**Source**
******
Sunday, September 1, 2013

A Book A Week - Week 35: Bad Monkey

This week's book:
  Bad Monkey  by Carl Hiassen

Grade:  B

Maybe I'm not that into cop procedurals or detective  stories.  Maybe it's just Florida...

The author is a very good writer, as he should be, since he also writes as a journalist for the Miami Herald.  No dangling participles here, no fragments, no changes in voice or point of view mid-scene.  It's clean and spare, sometimes to the point of being abrupt.  Well-executed.
   The tone, however... eh, not so much.
******
**Objectives**
(1) Answer these from the book review:
(a) What grade does the reviewer give the book?
(b) Which newspaper does the book's author also write for?
(c) What week number is this post in the series?
(2) Write out the part of the book review starting at "Sunday, September 1, 2013" and ending at "not so much.".
The records that come next are from a different source than the book review.
******
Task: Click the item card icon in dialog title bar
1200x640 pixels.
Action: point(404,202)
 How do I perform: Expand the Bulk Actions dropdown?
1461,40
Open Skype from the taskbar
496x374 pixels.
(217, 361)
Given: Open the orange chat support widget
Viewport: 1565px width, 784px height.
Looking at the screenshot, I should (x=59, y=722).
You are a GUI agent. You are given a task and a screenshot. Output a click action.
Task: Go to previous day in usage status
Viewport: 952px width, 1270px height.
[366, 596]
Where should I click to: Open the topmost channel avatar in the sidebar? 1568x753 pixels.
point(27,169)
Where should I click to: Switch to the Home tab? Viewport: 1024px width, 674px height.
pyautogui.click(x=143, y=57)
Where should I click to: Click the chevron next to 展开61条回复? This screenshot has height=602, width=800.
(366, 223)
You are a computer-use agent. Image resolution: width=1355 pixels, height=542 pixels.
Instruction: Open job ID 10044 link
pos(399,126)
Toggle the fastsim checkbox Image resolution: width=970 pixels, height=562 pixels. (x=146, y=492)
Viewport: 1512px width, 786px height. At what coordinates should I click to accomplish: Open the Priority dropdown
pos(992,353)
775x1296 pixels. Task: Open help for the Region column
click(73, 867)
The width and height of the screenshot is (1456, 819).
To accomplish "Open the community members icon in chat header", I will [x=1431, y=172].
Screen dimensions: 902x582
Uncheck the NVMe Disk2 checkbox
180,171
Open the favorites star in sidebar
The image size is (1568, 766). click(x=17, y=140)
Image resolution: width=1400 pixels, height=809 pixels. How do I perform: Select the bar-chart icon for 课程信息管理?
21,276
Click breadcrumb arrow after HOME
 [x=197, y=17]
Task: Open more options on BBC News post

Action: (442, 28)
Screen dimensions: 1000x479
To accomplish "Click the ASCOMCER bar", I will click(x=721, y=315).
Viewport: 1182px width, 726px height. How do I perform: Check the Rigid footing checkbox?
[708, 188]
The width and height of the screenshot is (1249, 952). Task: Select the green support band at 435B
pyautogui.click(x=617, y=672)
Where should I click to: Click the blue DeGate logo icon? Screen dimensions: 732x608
******
**Outputs by task**
(1)
(a) B
(b) The Miami Herald
(c) Week 35

(2)
Sunday, September 1, 2013

A Book A Week - Week 35: Bad Monkey

This week's book:
  Bad Monkey  by Carl Hiassen

Grade:  B

Maybe I'm not that into cop procedurals or detective  stories.  Maybe it's just Florida...

The author is a very good writer, as he should be, since he also writes as a journalist for the Miami Herald.  No dangling participles here, no fragments, no changes in voice or point of view mid-scene.  It's clean and spare, sometimes to the point of being abrupt.  Well-executed.
   The tone, however... eh, not so much.